I am becoming familiar with more of the different emotional stages of living with cancer and today it was the sad, grieving stage while I have already had an angry one. No doubt these will repeat themselves and there will be others I go through. I can not yet imagine what they will be, but I am not that curious that I let loose my imagination to try to figure them out ahead of time. I can wait until they happen naturally.
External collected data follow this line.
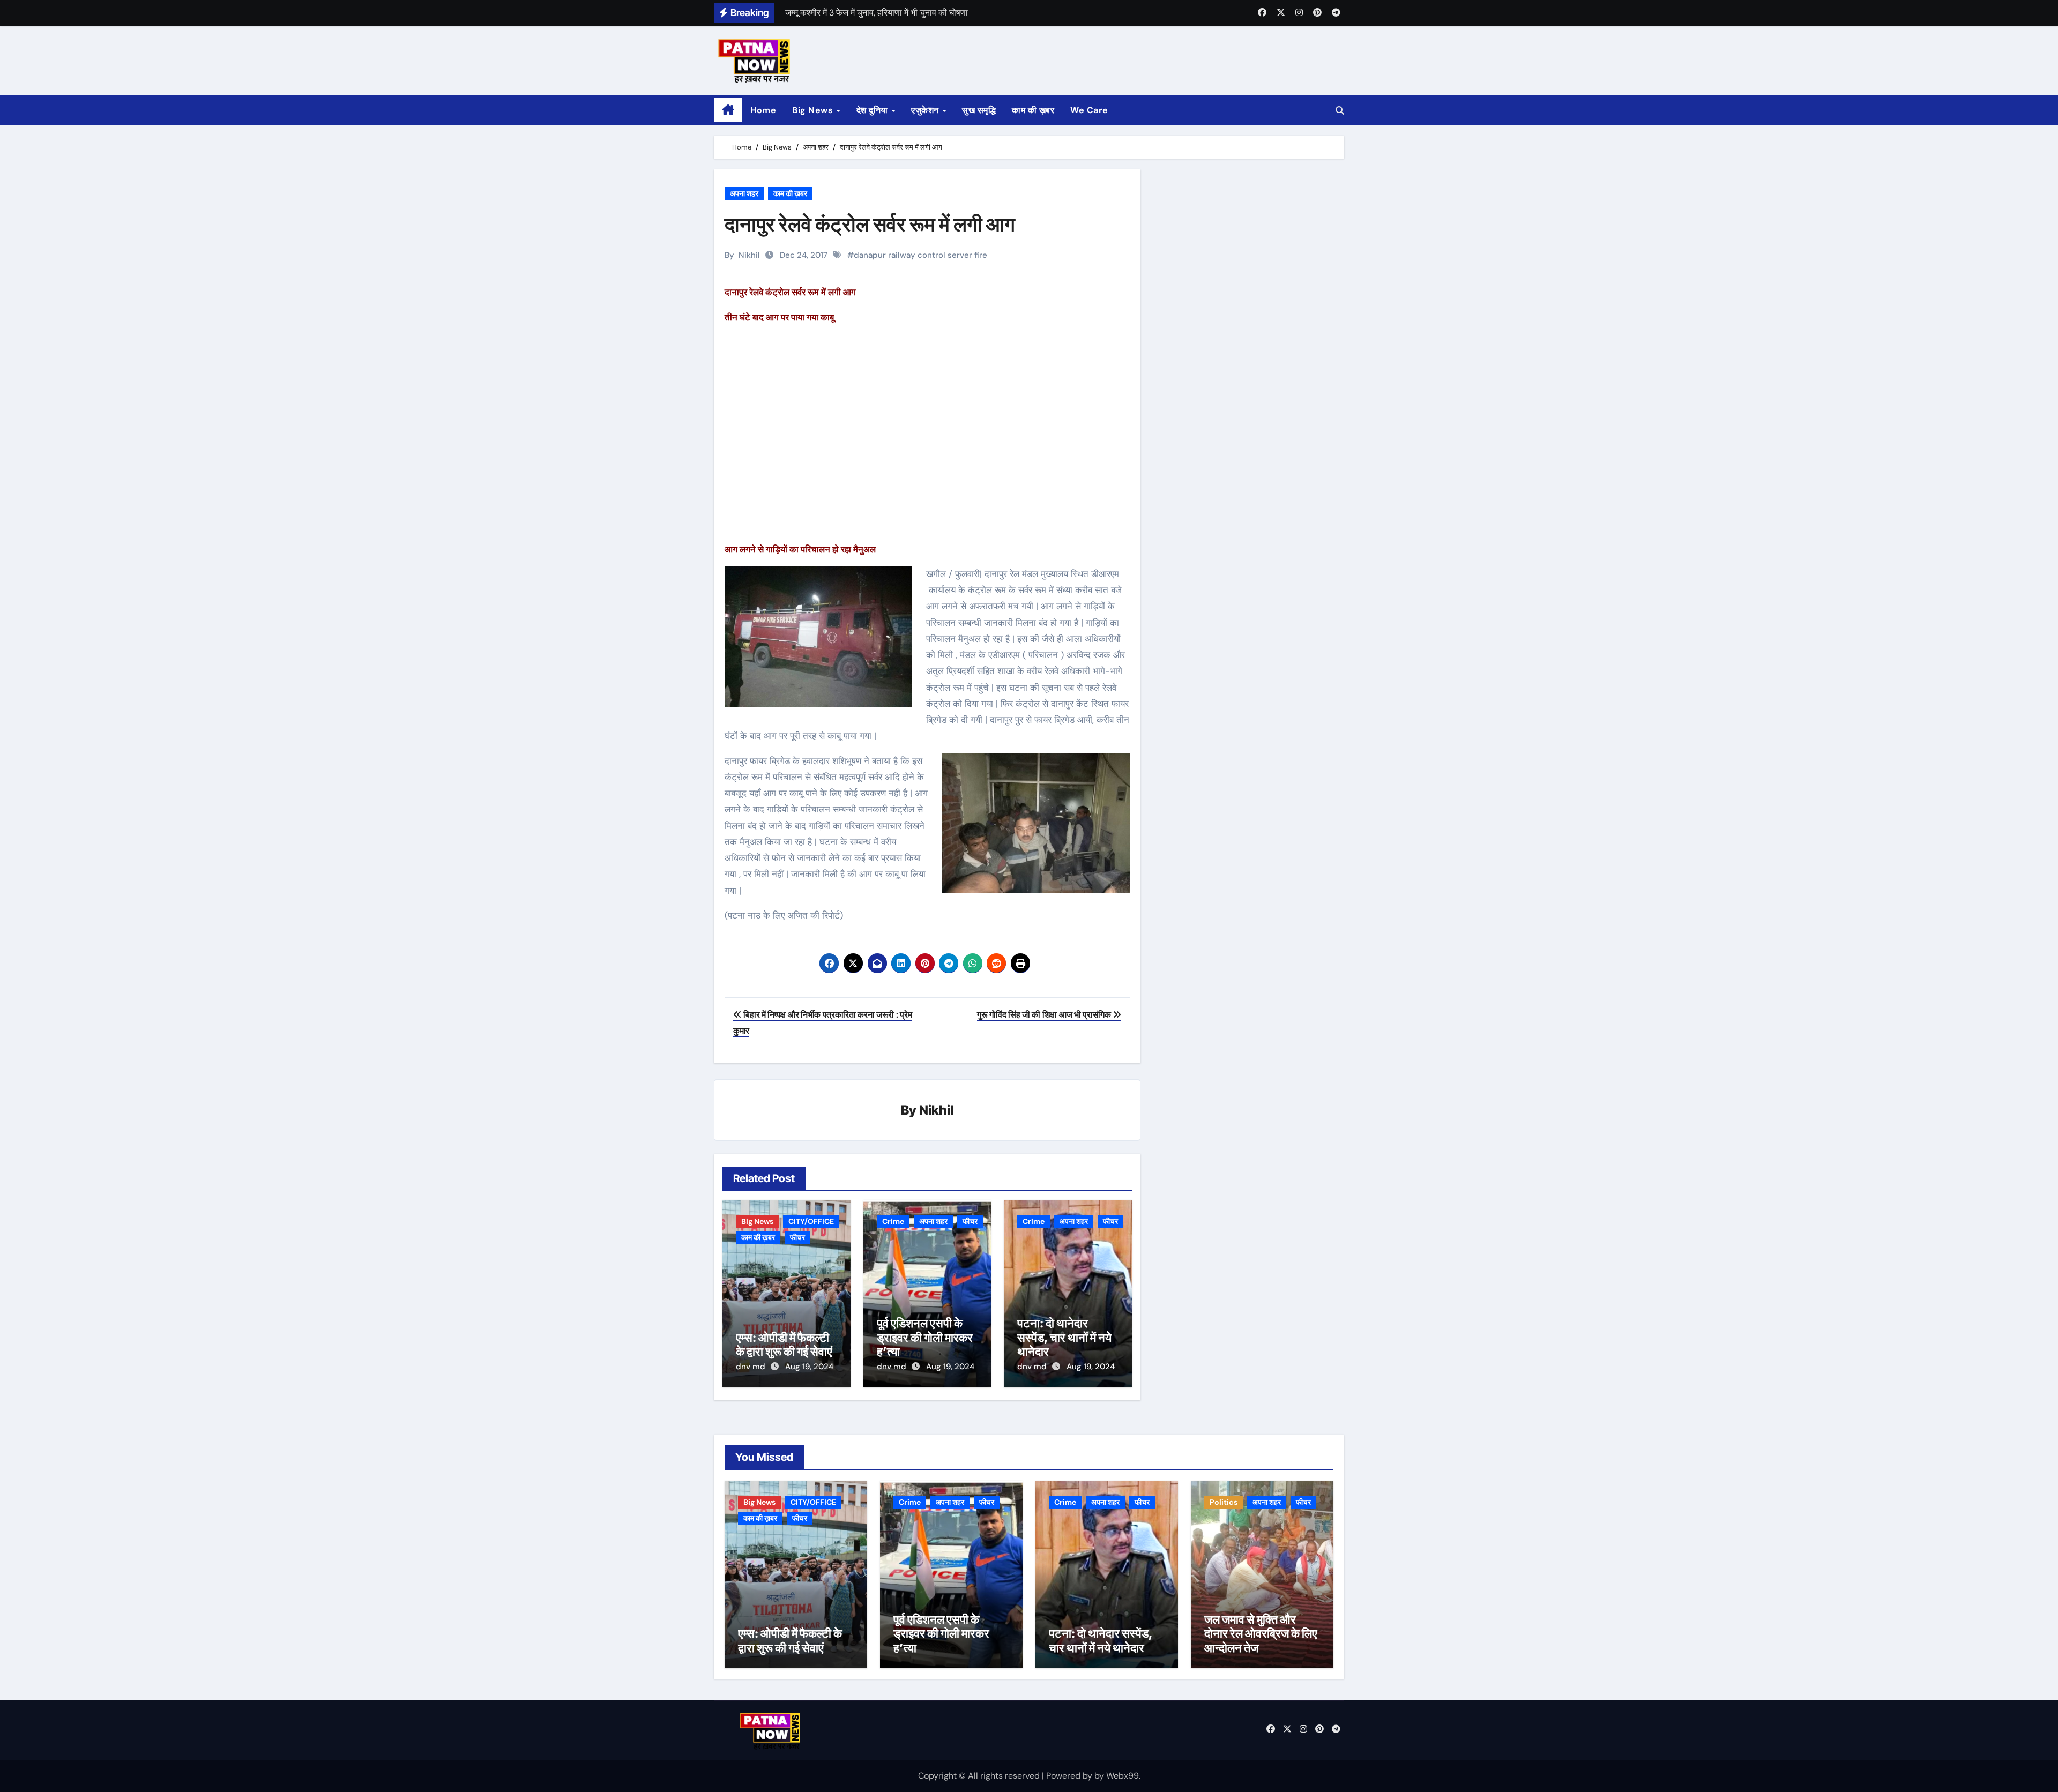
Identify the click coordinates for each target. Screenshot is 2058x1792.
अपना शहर (744, 193)
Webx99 (1122, 1775)
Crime (893, 1221)
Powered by (1070, 1775)
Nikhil (749, 255)
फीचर (797, 1237)
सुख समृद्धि (979, 110)
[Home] (728, 110)
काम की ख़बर (1033, 110)
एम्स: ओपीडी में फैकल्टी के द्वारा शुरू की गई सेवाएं (784, 1344)
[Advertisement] (928, 441)
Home (763, 110)
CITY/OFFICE (811, 1221)
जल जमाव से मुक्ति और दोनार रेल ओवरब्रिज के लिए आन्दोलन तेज (1260, 1633)
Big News (814, 110)
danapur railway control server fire (920, 255)
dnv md (751, 1366)
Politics (1223, 1502)
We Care (1089, 110)
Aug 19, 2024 (809, 1366)
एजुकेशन (926, 110)
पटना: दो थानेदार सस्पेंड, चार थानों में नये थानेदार (1064, 1337)
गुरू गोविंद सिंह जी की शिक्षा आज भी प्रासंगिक (1045, 1014)
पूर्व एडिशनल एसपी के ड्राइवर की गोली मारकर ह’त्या (925, 1337)
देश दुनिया (873, 110)
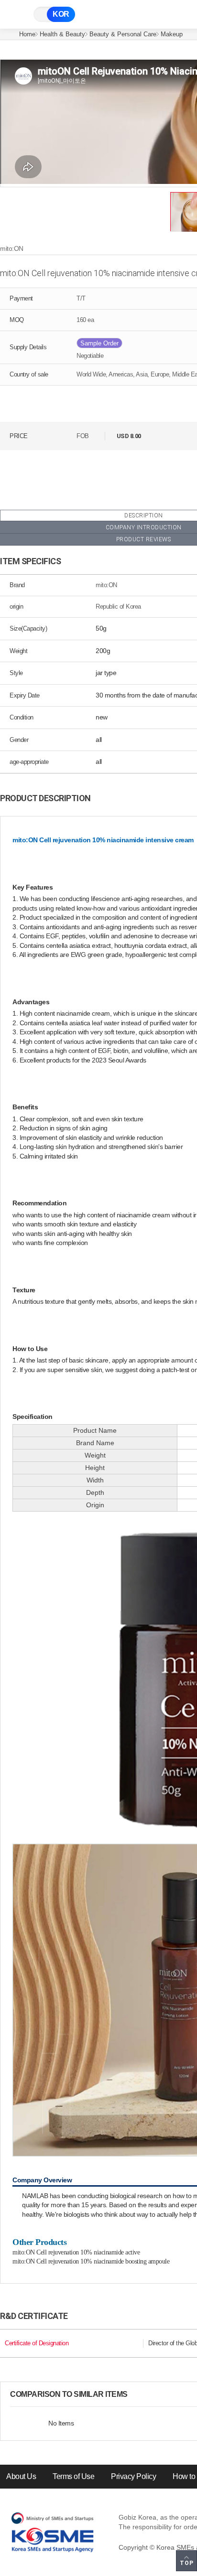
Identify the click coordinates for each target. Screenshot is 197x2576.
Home (27, 34)
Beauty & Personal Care (122, 34)
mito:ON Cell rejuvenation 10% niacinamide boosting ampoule (90, 2261)
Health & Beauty (62, 34)
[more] (135, 2394)
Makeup (172, 34)
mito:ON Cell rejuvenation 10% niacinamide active (76, 2252)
I must say, though, that while I go through such a stage, I do work out some problem or other that needs to get solved, so they can be productive as well as bothersome. It isn't all bad. But don't ask me to repeat that while I am in the depths of one, because I will deny it. The good thing is that I am not on my own, but that I have the Cowboy's shoulder to cry on and that he very willingly let's me. I have told him that he doesn't need to solve anything for me, but just listen to me go on and on and so he does.
Tyke becomes confused and tries to find comfort also, but doesn't quite know where to find it, so I have to make sure that at some point I pay attention to him and reassure him. He is more than willing to let that happen to him and have his belly rubbed. The poor animal didn't sign up for any of this to happen to him. But then again, neither did I.
We haven't seen Gandhi since early this afternoon when my sister's dog scared the living daylights out of her and she disappeared outside somewhere. The dog has been gone for hours, but Gandhi has not yet come back. It may take a while before she does.
When the pain medication wears off in the afternoon before it is time to take the next dose, I have discovered that I can take 1,000 mg of paracetamol and that will help in the meantime. I will discuss this with my GP when he next comes over, which should be at the end of this week. I will call the practice in the morning and make the appointment.